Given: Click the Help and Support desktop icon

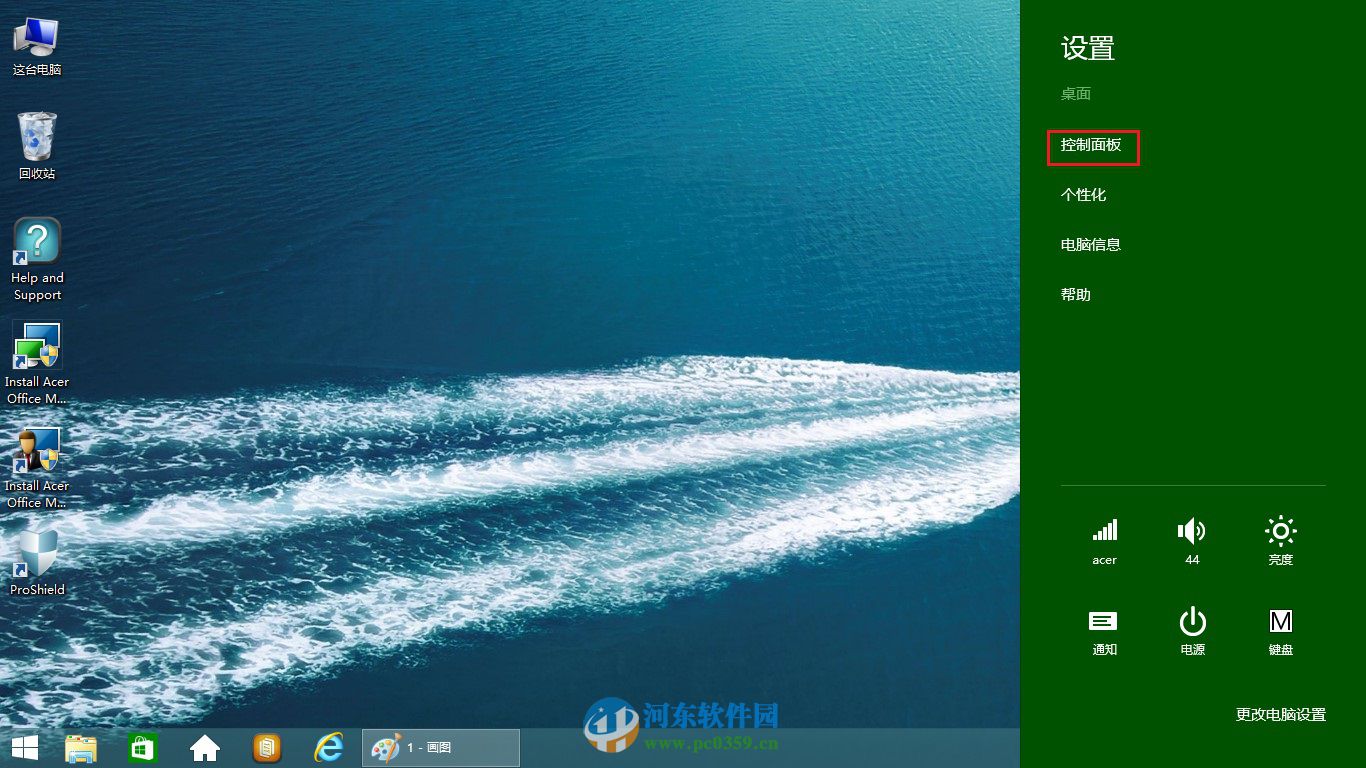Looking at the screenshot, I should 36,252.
...
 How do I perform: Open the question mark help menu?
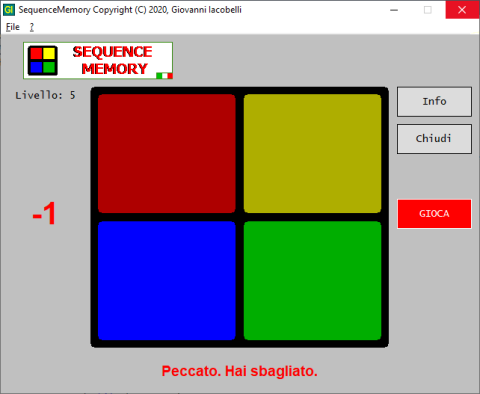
---
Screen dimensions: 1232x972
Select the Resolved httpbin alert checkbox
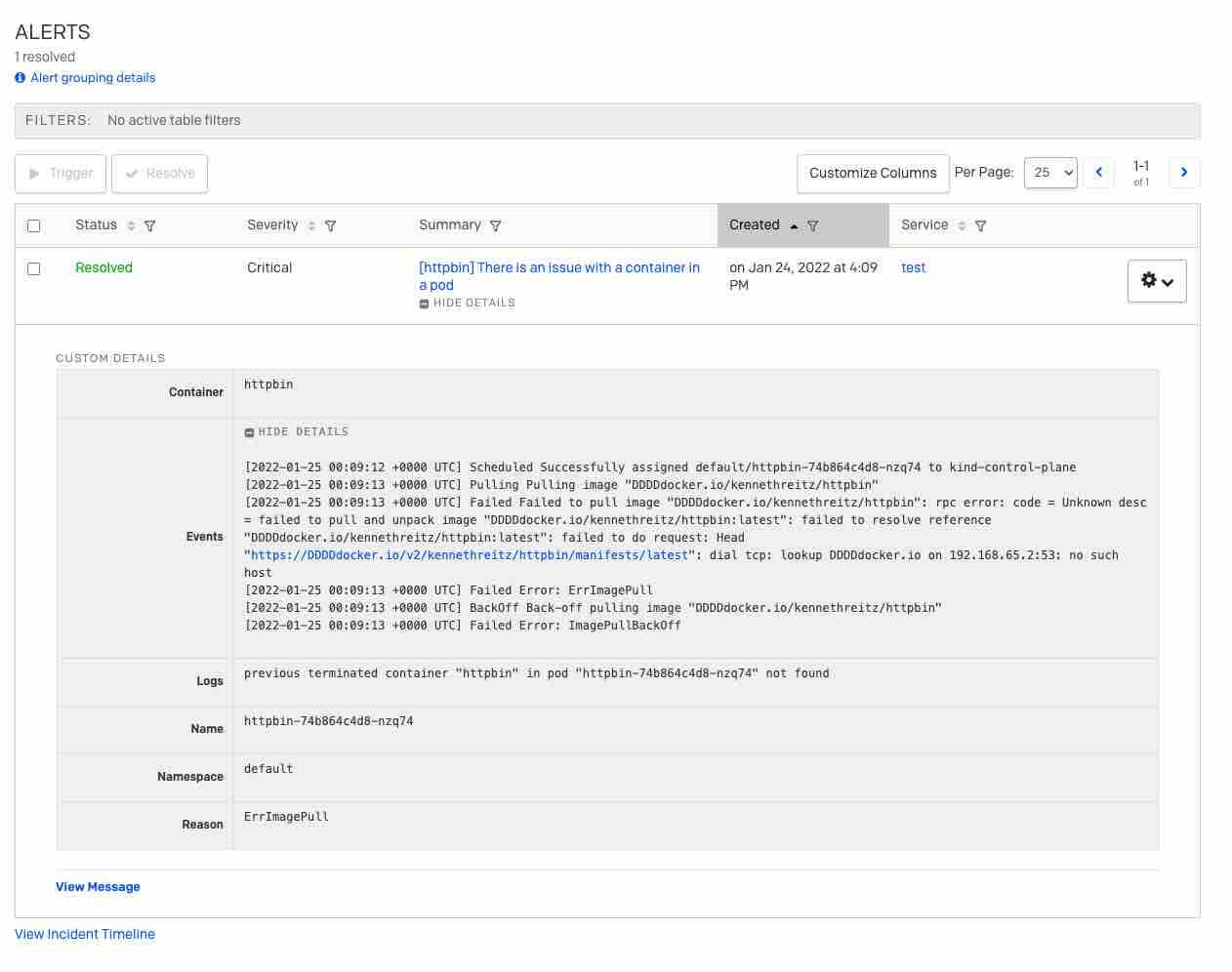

What is needed:
In the listing above, find the line with "Screen dimensions: 1232x972" and the line with "Select the Resolved httpbin alert checkbox", then reproduce both and every line between them exactly.

Your response:
Screen dimensions: 1232x972
Select the Resolved httpbin alert checkbox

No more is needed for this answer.